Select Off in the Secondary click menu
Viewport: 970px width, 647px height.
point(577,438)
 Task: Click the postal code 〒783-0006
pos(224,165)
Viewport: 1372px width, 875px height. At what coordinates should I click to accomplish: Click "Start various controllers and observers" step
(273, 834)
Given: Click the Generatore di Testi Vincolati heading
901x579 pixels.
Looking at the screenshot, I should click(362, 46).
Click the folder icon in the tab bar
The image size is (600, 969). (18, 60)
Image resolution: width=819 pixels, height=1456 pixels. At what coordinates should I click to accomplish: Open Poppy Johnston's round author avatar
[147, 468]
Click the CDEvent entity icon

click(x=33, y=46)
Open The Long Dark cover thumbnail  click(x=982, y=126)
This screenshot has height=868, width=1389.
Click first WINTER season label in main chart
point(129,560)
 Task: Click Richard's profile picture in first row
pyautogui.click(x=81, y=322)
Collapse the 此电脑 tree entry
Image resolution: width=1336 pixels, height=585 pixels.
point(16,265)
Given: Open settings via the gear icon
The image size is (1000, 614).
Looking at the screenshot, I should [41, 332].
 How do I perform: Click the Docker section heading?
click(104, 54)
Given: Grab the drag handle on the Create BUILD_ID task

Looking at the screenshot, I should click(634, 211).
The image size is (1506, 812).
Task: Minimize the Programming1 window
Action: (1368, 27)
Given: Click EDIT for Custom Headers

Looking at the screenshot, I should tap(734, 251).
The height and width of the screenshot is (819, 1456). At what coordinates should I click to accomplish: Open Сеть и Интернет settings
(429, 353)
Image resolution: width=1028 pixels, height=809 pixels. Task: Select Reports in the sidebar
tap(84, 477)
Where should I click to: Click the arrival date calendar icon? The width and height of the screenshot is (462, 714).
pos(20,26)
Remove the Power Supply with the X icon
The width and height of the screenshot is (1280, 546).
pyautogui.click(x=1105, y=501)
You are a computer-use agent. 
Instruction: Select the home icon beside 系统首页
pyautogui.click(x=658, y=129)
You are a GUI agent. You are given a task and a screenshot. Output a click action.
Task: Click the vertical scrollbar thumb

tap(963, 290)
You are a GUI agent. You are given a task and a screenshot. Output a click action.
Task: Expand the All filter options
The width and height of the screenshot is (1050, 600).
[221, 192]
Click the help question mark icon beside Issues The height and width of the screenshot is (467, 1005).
---------------
Rewrite all the rows above, replacing each "Viewport" with "Window" and leaving everything else unchanged.

**Task response:**
Select Off in the Secondary click menu
Window: 970px width, 647px height.
point(577,438)
 Task: Click the postal code 〒783-0006
pos(224,165)
Window: 1372px width, 875px height. At what coordinates should I click to accomplish: Click "Start various controllers and observers" step
(273, 834)
Given: Click the Generatore di Testi Vincolati heading
901x579 pixels.
Looking at the screenshot, I should click(362, 46).
Click the folder icon in the tab bar
The image size is (600, 969). (18, 60)
Image resolution: width=819 pixels, height=1456 pixels. At what coordinates should I click to accomplish: Open Poppy Johnston's round author avatar
[147, 468]
Click the CDEvent entity icon

click(x=33, y=46)
Open The Long Dark cover thumbnail  click(x=982, y=126)
This screenshot has height=868, width=1389.
Click first WINTER season label in main chart
point(129,560)
 Task: Click Richard's profile picture in first row
pyautogui.click(x=81, y=322)
Collapse the 此电脑 tree entry
Image resolution: width=1336 pixels, height=585 pixels.
point(16,265)
Given: Open settings via the gear icon
The image size is (1000, 614).
Looking at the screenshot, I should [41, 332].
 How do I perform: Click the Docker section heading?
click(104, 54)
Given: Grab the drag handle on the Create BUILD_ID task

Looking at the screenshot, I should click(634, 211).
The image size is (1506, 812).
Task: Minimize the Programming1 window
Action: (1368, 27)
Given: Click EDIT for Custom Headers

Looking at the screenshot, I should tap(734, 251).
The height and width of the screenshot is (819, 1456). At what coordinates should I click to accomplish: Open Сеть и Интернет settings
(429, 353)
Image resolution: width=1028 pixels, height=809 pixels. Task: Select Reports in the sidebar
tap(84, 477)
Where should I click to: Click the arrival date calendar icon? The width and height of the screenshot is (462, 714).
pos(20,26)
Remove the Power Supply with the X icon
The width and height of the screenshot is (1280, 546).
pyautogui.click(x=1105, y=501)
You are a computer-use agent. 
Instruction: Select the home icon beside 系统首页
pyautogui.click(x=658, y=129)
You are a GUI agent. You are given a task and a screenshot. Output a click action.
Task: Click the vertical scrollbar thumb

tap(963, 290)
You are a GUI agent. You are given a task and a screenshot. Output a click action.
Task: Expand the All filter options
The width and height of the screenshot is (1050, 600).
[221, 192]
Click the help question mark icon beside Issues The height and width of the screenshot is (467, 1005).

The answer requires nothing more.